> **Passage**:
------------------------------------

Ask the public how the cost of government might be reduced, and they shrink in horror at the thought that their favored programs might be amputated. “Cut waste instead!” they cry. It is true that few would offer the typical government agency as a paragon of public administration. I have complained, perhaps too often, that State of Illinois government is not well-run, thanks mainly to interference by incompetent or inattentive political appointees, by cheese-paring budgeters, and by outmoded equipment and managerial systems. (It should also be said that not all government agencies are badly run, a point confirmed by the likes of the Social Security Administration or Jesse White’s Secretary of State office.) And grown-ups can agree that even if government does not spend too much, it often gets too little from what it spends.
Fair enough. So imagine a more perfect Illinois—call it Minnesota, maybe, or Massachusetts. Imagine that every county health department and jobs bureau and school district delivered services so reliably, effectively, and efficiently as to make a professor of public administration think she’d died and gone to heaven. Government would cost a little less than it does now, or its services would have a higher value. But the cost of government services, and the taxes levied to pay for them, would still tend to rise faster than the cost of everything else.

------------------------------------

> **Supplied material**:
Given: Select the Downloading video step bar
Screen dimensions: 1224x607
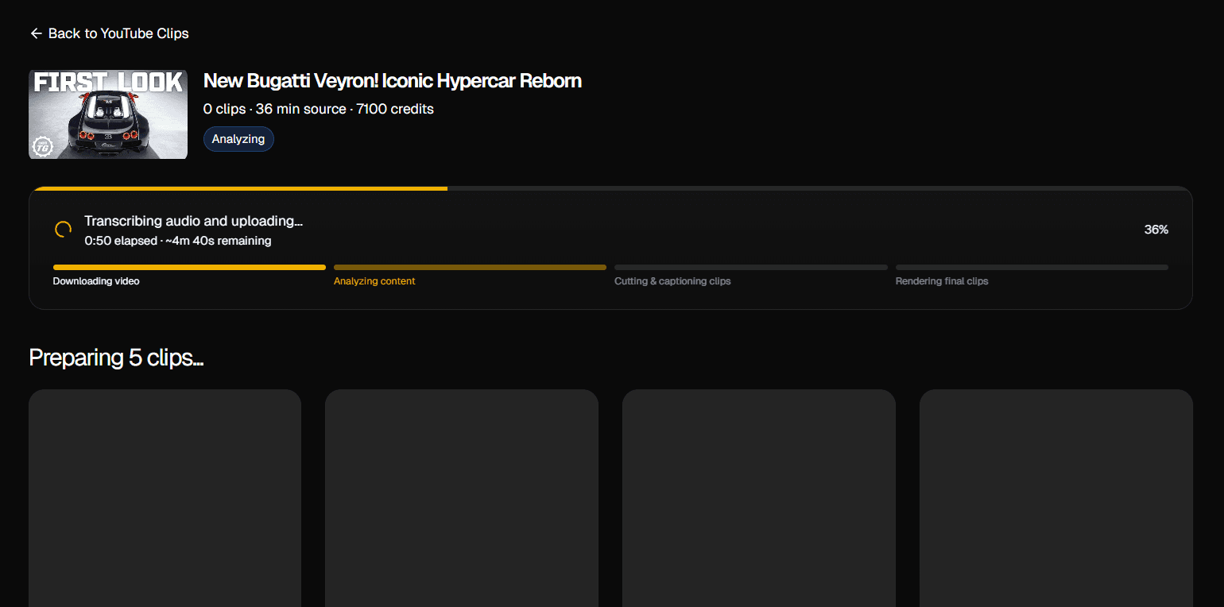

------------------------------------

> **Work required**: List every U.S. state named in the passage about the cost of government.

> **Exercise response**: Illinois, Minnesota, Massachusetts